Não se sabe ao certo qual é a causa exata do agravamento do estado de saúde do republicano de 81 anos.
O ex-presidente da Câmara de Nova Iorque, Rudy Giuliani, foi hospitalizado. O seu estado é considerado crítico, mas estável, segundo informou o seu porta-voz no domingo, alguns dias depois de o republicano ter dito, com a voz rouca, aos telespectadores do seu programa de entrevistas, que estava "um pouco constipado".
O seu porta-voz, Ted Goodman, não revelou publicamente os motivos pelos quais Giuliani foi internado no hospital.
"O presidente da Câmara Giuliani é um lutador que enfrentou todos os desafios da vida com uma força inabalável e que luta com a mesma força neste momento", limitou-se a dizer num comunicado. Acrescentou que Giuliani "continua em estado crítico, mas estável".

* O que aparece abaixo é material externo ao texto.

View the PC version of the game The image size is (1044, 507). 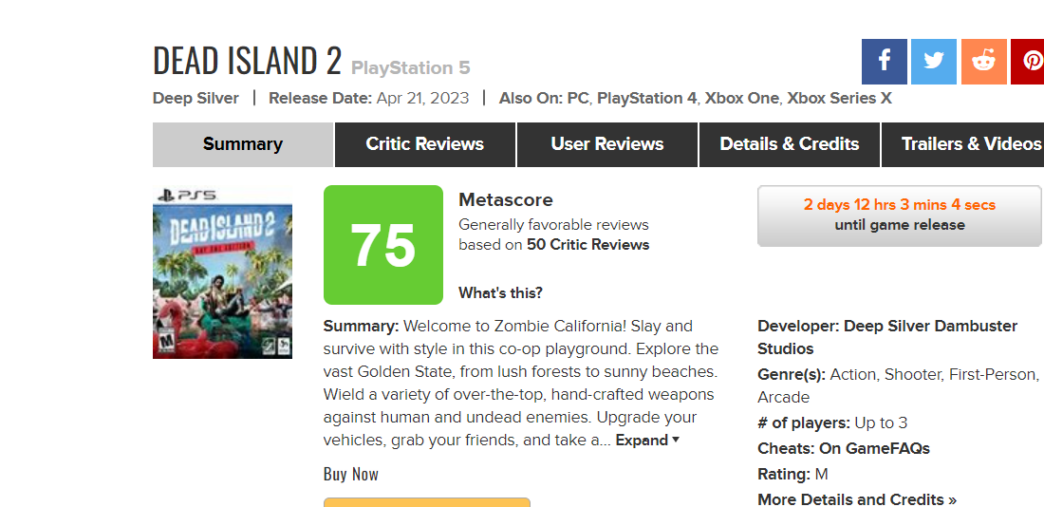(578, 98)
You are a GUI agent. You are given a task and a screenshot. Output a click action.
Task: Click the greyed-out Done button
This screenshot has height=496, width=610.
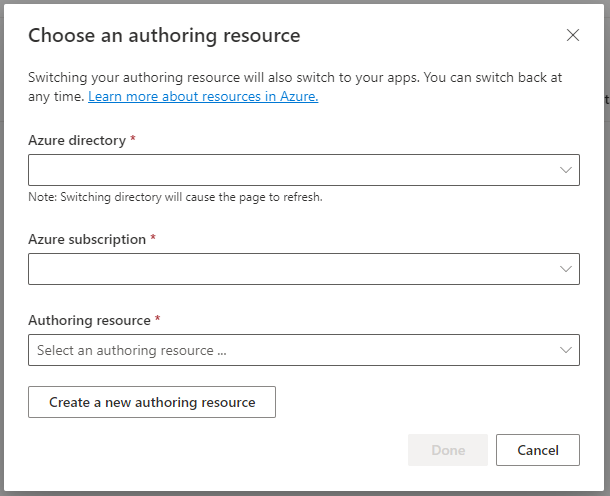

"A minha voz está um pouco fraca neste momento"
No seu programa semanal "America’s Mayor Live", Giuliani estava com tosse e disse aos telespectadores que "não iria falar tão alto como de costume", conduzindo o programa com uma voz mais rouca do que o habitual.

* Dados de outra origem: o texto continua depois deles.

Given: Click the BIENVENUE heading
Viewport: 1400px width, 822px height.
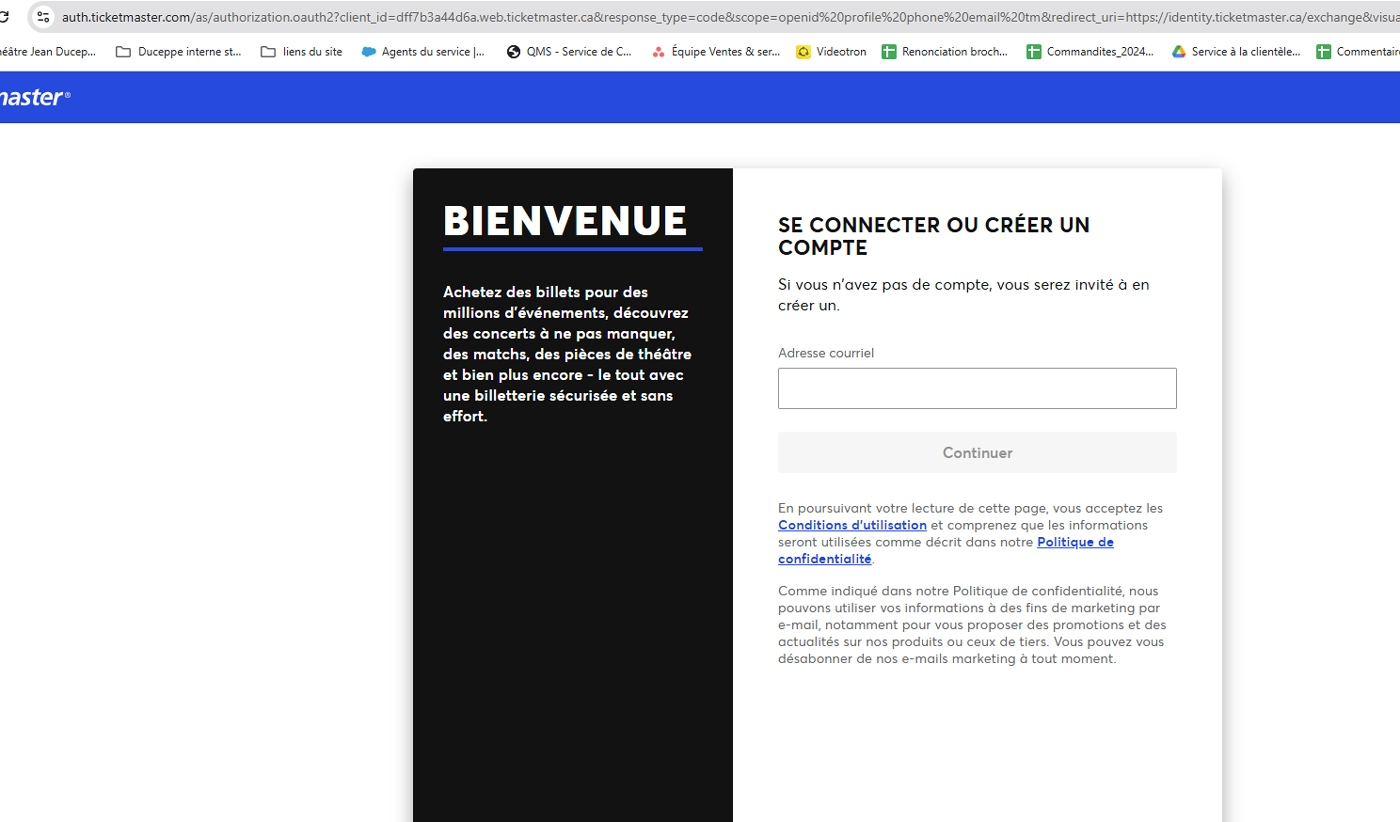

"A minha voz está um pouco fraca, por isso não vou conseguir falar tão alto como de costume, mas vou aproximar-me mais do microfone", disse.
Na semana passada, Donald Trump anunciou que iria condecorar Giuliani com a Medalha Presidencial da Liberdade. Quando soube que o ex-presidente da Câmara de Nova Iorque tinha sido hospitalizado, publicou na Internet uma mensagem emotiva, na qual o chamou de "um verdadeiro lutador e, sem dúvida, o melhor presidente da Câmara da história de Nova Iorque".
Também não faltaram referências políticas: "Que tragédia ele ter sido tão maltratado por esses loucos radicais de esquerda, por TODOS os democratas – E ELE TINHA RAZÃO EM TUDO!", escreveu Trump. "Fizeram batota nas eleições, inventaram centenas de histórias, fizeram tudo o que podiam para destruir a nossa nação, e agora vejam o Rudy. Que tristeza!"
Rudy Giuliani: Nova Iorque e o ataque ao World Trade Center
Rudy Giuliani foi presidente da Câmara de Nova Iorque entre 1994 e 2001. Anteriormente, ganhou fama como um dos procuradores federais mais conhecidos do país, tendo combatido, entre outros, operadores da bolsa desonestos.
Um dos momentos mais importantes da sua carreira foi o ataque ao World Trade Center em 11 de setembro de 2001. Após os atentados, dirigiu com eficiência a resposta da cidade e conduziu-a durante o período de luto, o que mais tarde lhe permitiu concorrer às primárias presidenciais do Partido Republicano em 2008, embora sem sucesso.
Foi também advogado pessoal e conselheiro de Donald Trump, apoiando ações destinadas a desviar a atenção da opinião pública da sua derrota nas eleições presidenciais de 2020, nomeadamente através da manutenção de alegações de supostas fraudes eleitorais a favor de Joe Biden. Consequentemente, Giuliani foi considerado culpado de difamação contra dois funcionários eleitorais do estado da Geórgia, a quem acusou de falsificação na contagem dos votos, e condenado a pagar quase 150 milhões de dólares de indemnização.
Giuliani também foi hospitalizado em setembro do ano passado após um acidente de carro, no qual fraturou uma vértebra e sofreu outras lesões.